S Korea to block Japan survey vessels

South Korea has put its coast guard on full alert with orders to block Japanese ships after Tokyo launched vessels expected to survey disputed islands.

    Japan's claim to the Dokdo islets has angered South Korea

    The two ships will take measurements for a map of the islands that are administered by South Korea but claimed by Japan, renewing a feud tied to colonial history that has undermined relations between the neighbours.

    The South Korean coast guard said on Wednesday 18 patrol ships were deployed around the uninhabited islets - called Dokdo in South Korea and Takeshima in Japan - with a surveillance plane ready to scramble.

    "Japan must immediately cancel its plan to survey the area. We will take stern measures if Japan pushes ahead with the survey," the foreign minister, Ban Ki-Moon, said after a national security meeting led by the president, Roh Moo-Hyun.

    "Japan must take full responsibility in case of any physical clash," said Song Min-Soon, Roh's foreign policy adviser.

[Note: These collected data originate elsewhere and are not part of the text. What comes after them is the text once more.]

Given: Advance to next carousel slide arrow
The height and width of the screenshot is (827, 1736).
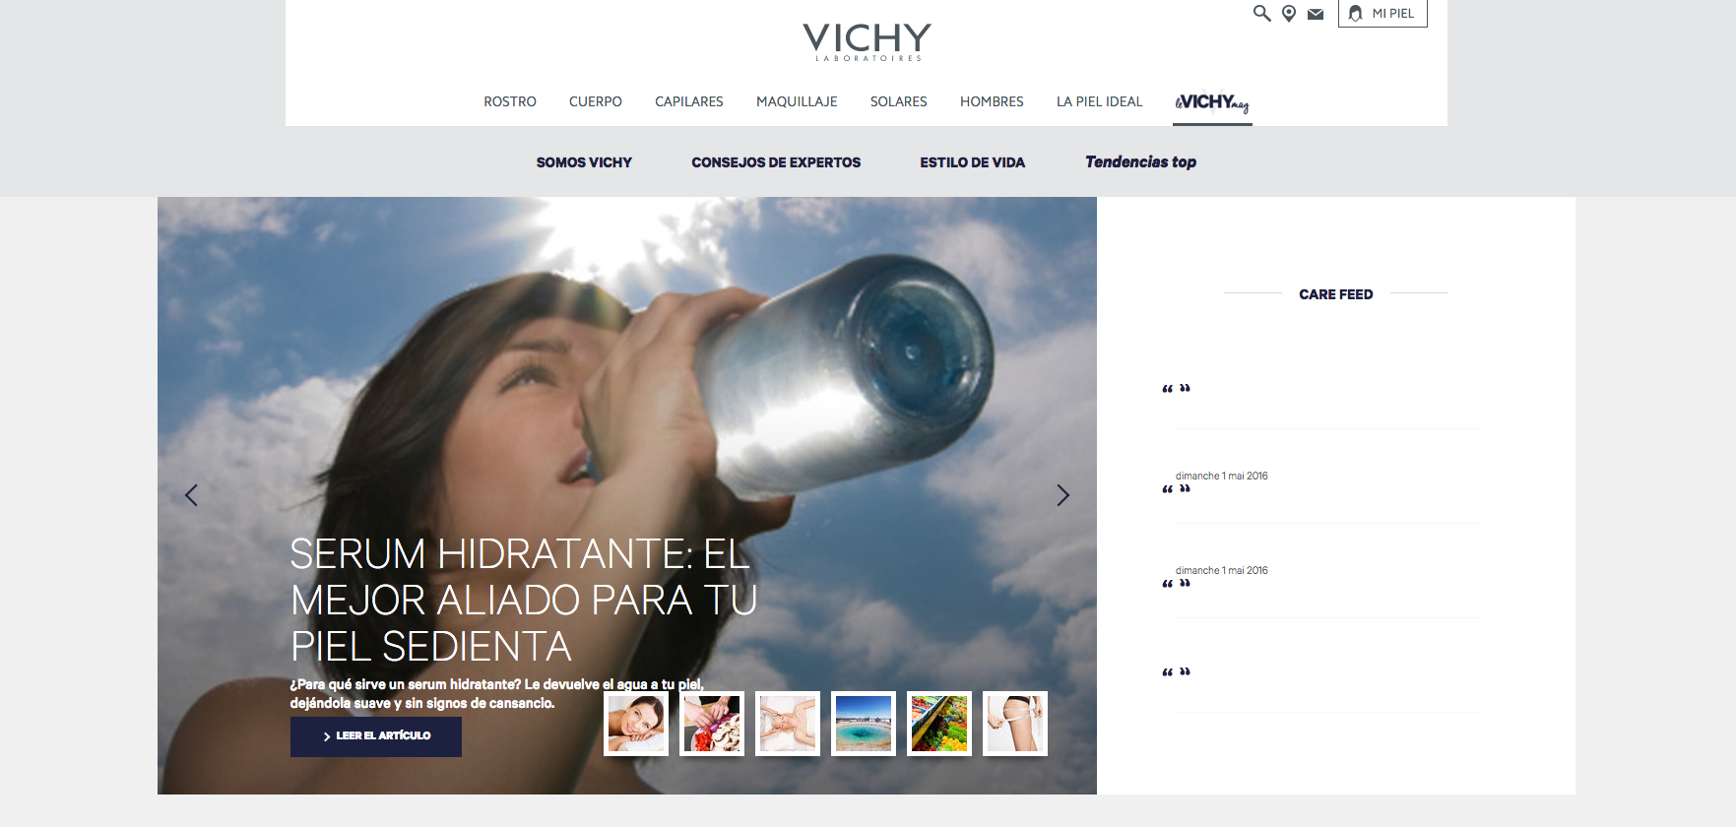Looking at the screenshot, I should pyautogui.click(x=1062, y=495).
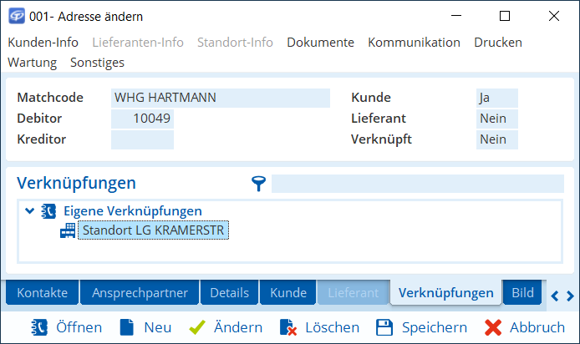The height and width of the screenshot is (344, 580).
Task: Click the Verknüpfungen search field
Action: coord(417,184)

    South Korea says the area is part of its exclusive economic zone, but Japan says the two countries' zones overlap there.

    Disputed area

    The Japanese coast guard vessels were set to head on Wednesday to the disputed area from the port of Sakaiminato in southeastern Japan, Nippon Television said. They will return to Tokyo on April 26, Kyodo News said.

    "Surveys like this are also conducted by other countries. We should handle this calmly under international law," said Shinzo Abe, the chief cabinet secretary and spokesman for the Japanese government.

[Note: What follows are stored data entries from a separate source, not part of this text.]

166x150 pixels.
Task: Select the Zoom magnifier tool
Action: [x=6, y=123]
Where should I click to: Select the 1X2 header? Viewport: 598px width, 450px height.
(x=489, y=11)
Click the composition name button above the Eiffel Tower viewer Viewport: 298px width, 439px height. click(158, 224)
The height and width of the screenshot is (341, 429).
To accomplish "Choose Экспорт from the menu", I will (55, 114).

    South Korea's coast guard has
    deployed 18 patrol boats

    Japanese coast guard spokesman Yoshiichi Shinde declined to give details of the ships' itinerary, saying Tokyo was "trying to avoid provoking further South Korean excitement".

    Tokyo's claim to the islets has angered South Korea. Bitter memories remain of Japan's brutal rule over the Korean peninsula from 1910 to 1945.

    Japan said the survey was being carried out because an international oceanographic meeting in June is set to consider a proposal to use Korean names for geographical features on the seabed.

    "The aim of this survey is to collect necessary data so that we can submit an alternative proposal," Shotaro Yachi, Japan's vice foreign minister, said on Monday.

    North Korea has offered moral support to Seoul, saying Japan has become "ever more shameless" in attempts to distort history and expand its territory.